A outra surpresa em La Paz era a abundância de postos Internet em quase qualquer beco da cidade. Isto eu já havia visto em outras viagens que fiz recentemente. Só não os encontrei com tanta facilidade nos Estados Unidos e no Brasil. Um posto Internet, às vezes chamado de "café Internet", é um local onde se pode usar recursos Internet, por exemplo, acesso WWW ou correio eletrônico, por um preço módico (entre R$1 e 2 por hora, pelo menos na Bolívia). Os computadores não são novos, em geral, mas são adequados. Tipicamente um posto destes terá até uma dúzia de computadores, talvez uma impressora, todos ligados em rede local com conexão de pelo menos 256 kbps via linha ADSL (como o serviço Speedy da Telefônica ou Velox da Telemar). O custo de montar e manter um posto destes é muito pequeno, e o preço baixo do serviço é atraente para os jovens. Numa cidade como La Paz, (até recentemente) na rota turística da juventude mundial, estes postos Internet têm turistas como usuários. Mas a freguesia não se limita apenas a turistas, e a maioria dos usuários são cidadãos do próprio país. Eu pergunto: por quê esta forma de inclusão digital não se popularizou entre nós? Temos todas as condições necessárias para chegar lá: os equipamentos (especialmente de segunda mão) são facilmente acessíveis, as linhas ADSL estão aparecendo a preços razoáveis. E creio que existe um mercado para tais serviços. Será que ele somente poderá ser atendido por iniciativas governamentais, como os telecentros da prefeitura da cidade de São Paulo?
Vou
finalizar dando meus votos que os bolivianos consigam superar seus problemas
atuais. Quando estive em La Paz, conversei com várias pessoas sobre a eventual
participação da Bolívia na CLARA, iniciativa em curso de integrar mais
fortemente as comunidades acadêmicas dos países da América Latina através da
interconexão das redes Internet usadas em cada país por estas comunidades (v.
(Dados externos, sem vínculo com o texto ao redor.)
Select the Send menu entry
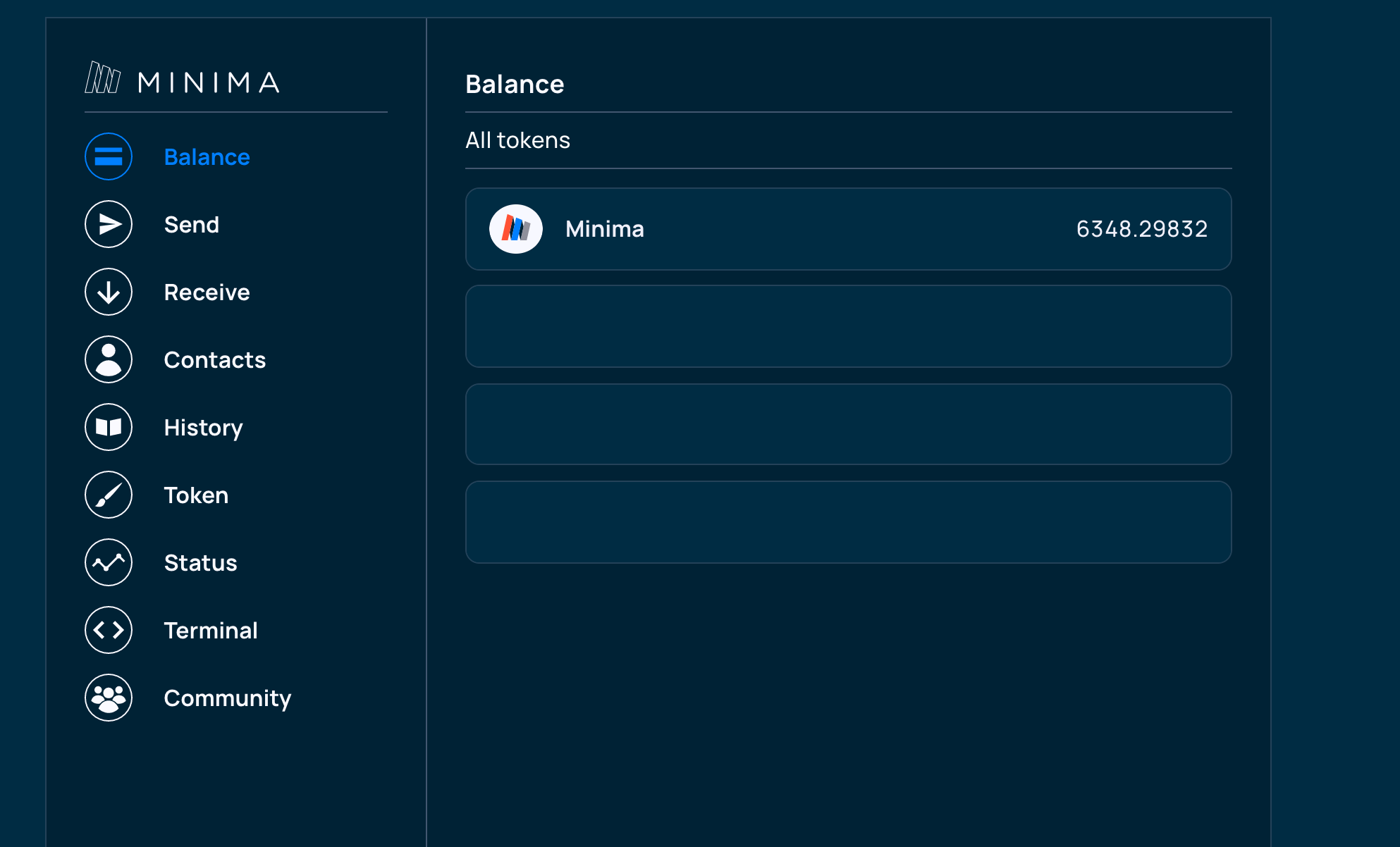Image resolution: width=1400 pixels, height=847 pixels. pos(191,224)
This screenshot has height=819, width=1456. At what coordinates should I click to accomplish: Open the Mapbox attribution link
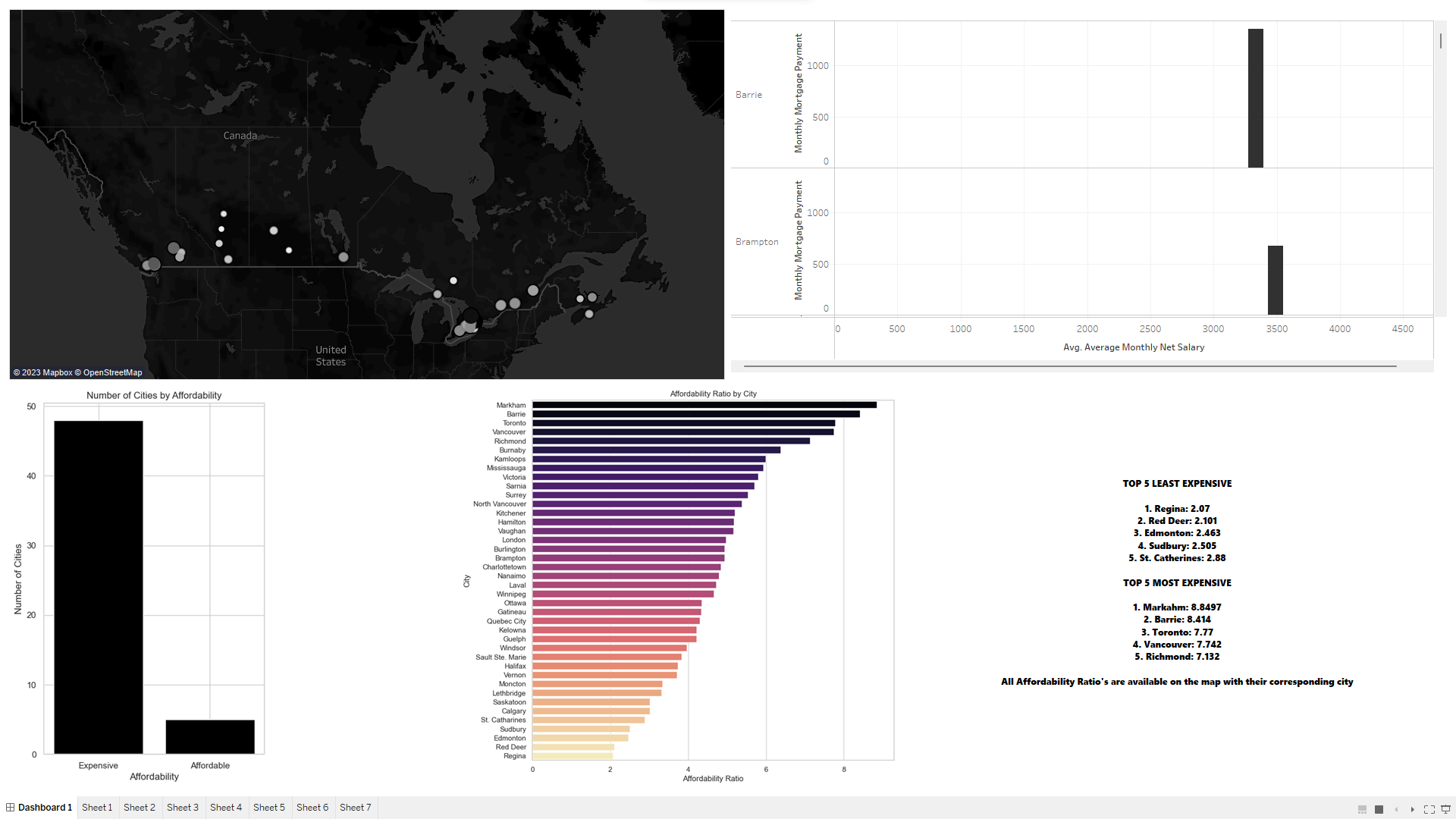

coluna de 22 de junho). Embora já tenha existido nos anos 1990, atualmente
não existe uma rede Internet dedicada à comunidade acadêmica na Bolívia, como
temos no Brasil e em vários outros países da região (Argentina, Chile, Costa
Rica, México, Uruguai e Venezuela). A iniciativa CLARA, e o apoio dado a ela
pela União Européia através do projeto ALICE, está possibilitando recriar as
redes Internet para uso acadêmica nos demais países, inclusive na Bolívia. Além
de promover a cooperação internacional entre educadores e pesquisadores, esta
aproximação entre as comunidades acadêmicas dos países da região deverá também
aumentar o fluxo de informações entre estes países, contribuindo para diminuir
nosso desconhecimento uns dos outros.